I worry about them, and their peers, in ways that I never expected.
I’m not surprised that I worry about them, but I’m very surprised about the things I worry about most. I was prepared to worry about totally different things than what the reality of parenting teenagers today actually is.
My teenagers are thoughtful, kind, compassionate, accepting, intelligent, hardworking human beings. They do not fly off the handle constantly or treat every word from my mouth with disdain. My teenagers get good grades, and complete assignments without drama. They are involved in extracurriculars. We go to church. They are not out partying or breaking curfew. They are well-liked. I have been delighted to find that I love their teenage-selves every bit as much as I loved their baby/toddler/preschool/child-selves.
But I still worry about them every single day. I worry for their very lives, and I just didn’t know that this is what I would worry about.
I didn’t know that I would worry that they will be gunned down at school.
I didn’t know that I would worry that suicide will touch our lives, either directly, or through another kid we care about.
I didn’t know that I would worry about even speaking that sentence because of the judgment it invites.

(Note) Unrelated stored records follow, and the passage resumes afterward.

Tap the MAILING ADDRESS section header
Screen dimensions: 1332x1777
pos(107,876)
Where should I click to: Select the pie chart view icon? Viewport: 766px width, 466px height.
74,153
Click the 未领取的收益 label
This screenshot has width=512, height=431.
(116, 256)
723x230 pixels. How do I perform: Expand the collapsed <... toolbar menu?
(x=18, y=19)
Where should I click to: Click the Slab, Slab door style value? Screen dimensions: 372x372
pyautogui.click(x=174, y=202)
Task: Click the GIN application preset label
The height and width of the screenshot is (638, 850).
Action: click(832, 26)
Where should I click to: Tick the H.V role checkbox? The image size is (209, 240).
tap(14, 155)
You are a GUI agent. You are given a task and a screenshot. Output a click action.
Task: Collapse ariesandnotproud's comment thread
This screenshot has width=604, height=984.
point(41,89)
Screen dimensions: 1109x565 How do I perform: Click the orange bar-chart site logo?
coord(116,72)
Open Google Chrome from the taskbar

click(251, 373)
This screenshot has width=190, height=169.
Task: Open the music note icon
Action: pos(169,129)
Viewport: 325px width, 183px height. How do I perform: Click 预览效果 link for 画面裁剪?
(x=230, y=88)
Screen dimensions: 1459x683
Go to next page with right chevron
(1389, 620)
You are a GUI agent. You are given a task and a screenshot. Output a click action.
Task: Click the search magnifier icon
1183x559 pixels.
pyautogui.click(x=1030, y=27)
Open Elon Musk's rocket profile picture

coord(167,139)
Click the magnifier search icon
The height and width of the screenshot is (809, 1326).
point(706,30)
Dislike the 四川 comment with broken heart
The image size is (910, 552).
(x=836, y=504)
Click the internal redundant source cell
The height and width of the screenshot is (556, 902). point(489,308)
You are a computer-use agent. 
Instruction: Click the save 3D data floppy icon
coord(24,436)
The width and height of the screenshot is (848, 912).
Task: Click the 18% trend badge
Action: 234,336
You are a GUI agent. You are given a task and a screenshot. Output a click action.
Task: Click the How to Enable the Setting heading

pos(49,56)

Adrenaline floods my heart every time I receive an email or phone call from the high school. I worry when I get a text from my son during the day. Is he in danger or does he need money for an AP exam tomorrow? It wasn’t always like this. I was in high school when Columbine happened, but we didn’t carry that visceral fear with us in our backpacks every day, wondering if we were carrying enough textbooks to stop bullets. It was a horrific rarity, but it is no longer rare and it follows us everywhere now; school, church, the movies, concerts. Will this be the last time I tell him goodnight? Will he still be there when it comes time to pick him up? I never know.
I hold my breath when my child awaits a return text from a kid who is struggling. I worry because mental health services are so hard to access, even when you know your child needs the support. The wait times and costs are unacceptable. I worry because parents don’t always listen to their kids, and because the stigma attached to things like depression and anxiety and suicidal ideation is still so strong it stops people from getting help. I worry because families become isolated when they struggle under the weight of these things. Parents don’t bond over them the way they once bonded over dirty diapers and sleepless nights, but they need the support much more desperately.
I always knew I would worry about my teenagers, but nobody told me it would be this way, that the most prevalent concern would be death. Is it a secret? Or are these issues something that the generations before us did not have to carry in their hearts every day? I don’t know the answers, but I want to know the parents who are coming up behind me that this is where we live now. Teen suicide has risen dramatically. Mass shootings are too frequent. Our kids carry all of these concerns, too. Change is slow, even when we know what needs to change. I don’t have the answers, but it starts by have to find a way to talk about these things.
We have to support our kids and each other, and move these issues from darkness into light. This is how we start.